:: EXTRACT PROVIDED

She Blinded Me With Hermeneutics

gadamer

All the Philosopher-Kings Couldn’t Put Rationality Together again

More than virtue ethics, which he is most associated with, Alasdair MacIntyre’s corpus is concerned with the question of rational adjudication.

You see it in his most famous work After Virtue, and you see it in Whose Justice? Which Rationality? But it reaches its zenith in Three Rival Versions of Moral Enquiry: Encyclopaedia, Genealogy, and Tradition.

The latter begins with the Ninth Edition of the Encyclopaedia Britannica, and the worldview it embodied. This worldview held to a “unitary conception of reason,”

as affording a single view of the developing world within which each part of the enquiry contributes to an overall progress and whose supreme achievement is an account of the progress of mankind

The Ninth Edition embodied this view because of the very idea of the encyclopaedia at the time. It was seriously believed that you could just get all the experts to summarize the present state of knowledge across all domains. That the encyclopaedia could serve as a window into a unified world of the known, where truth, as Popper put it, was manifest. A non-expert could read the Encyclopedia Britannica and as a result be elevated to the status of an educated person.

::::

QUESTIONS ON THE MATERIAL →
#1 In the essay on MacIntyre, which edition of the Encyclopaedia Britannica does Three Rival Versions of Moral Enquiry begin with?
#2 Transcribe the part of the essay on MacIntyre that opens with the words containing "She Blinded Me" and closes with "of rational adjudication.".

:: GIVEN INFORMATION

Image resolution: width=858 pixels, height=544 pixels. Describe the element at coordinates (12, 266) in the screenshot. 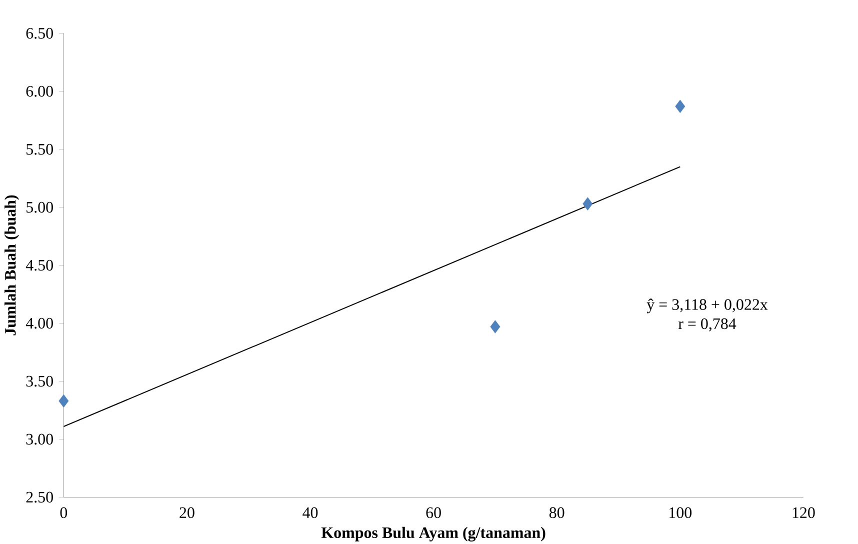

I see `y-axis-title: Jumlah Buah (buah)` at that location.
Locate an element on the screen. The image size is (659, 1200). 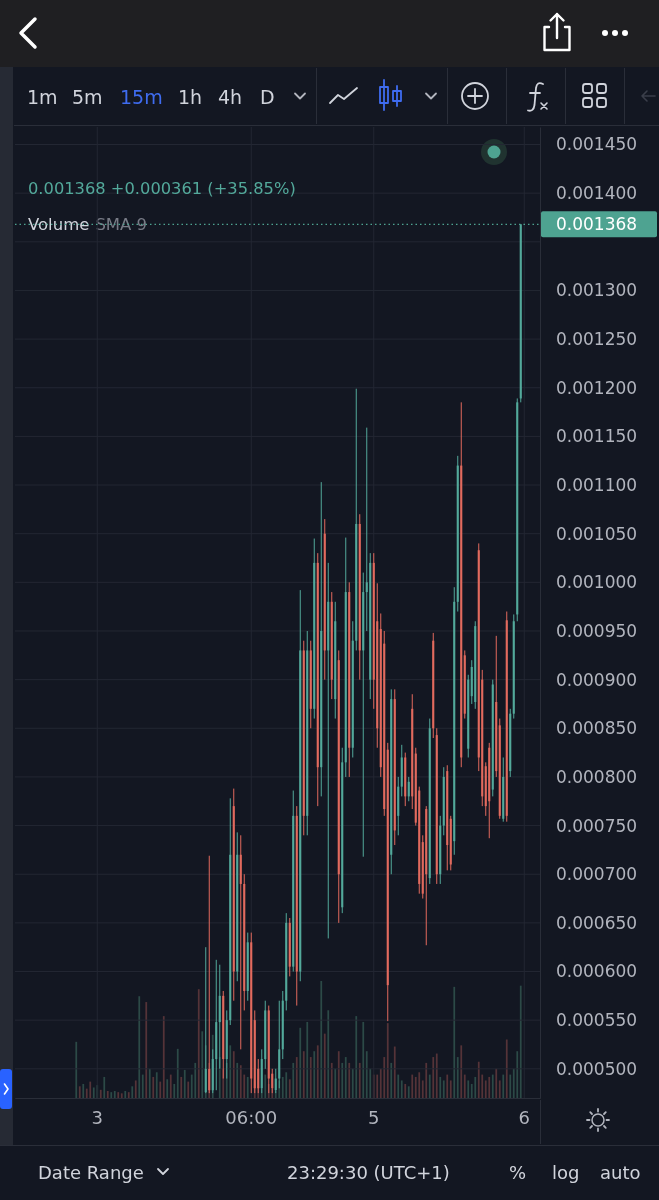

::::

RESULTS OF THE EXERCISE →
#1 The Ninth Edition

#2
She Blinded Me With Hermeneutics

gadamer

All the Philosopher-Kings Couldn’t Put Rationality Together again

More than virtue ethics, which he is most associated with, Alasdair MacIntyre’s corpus is concerned with the question of rational adjudication.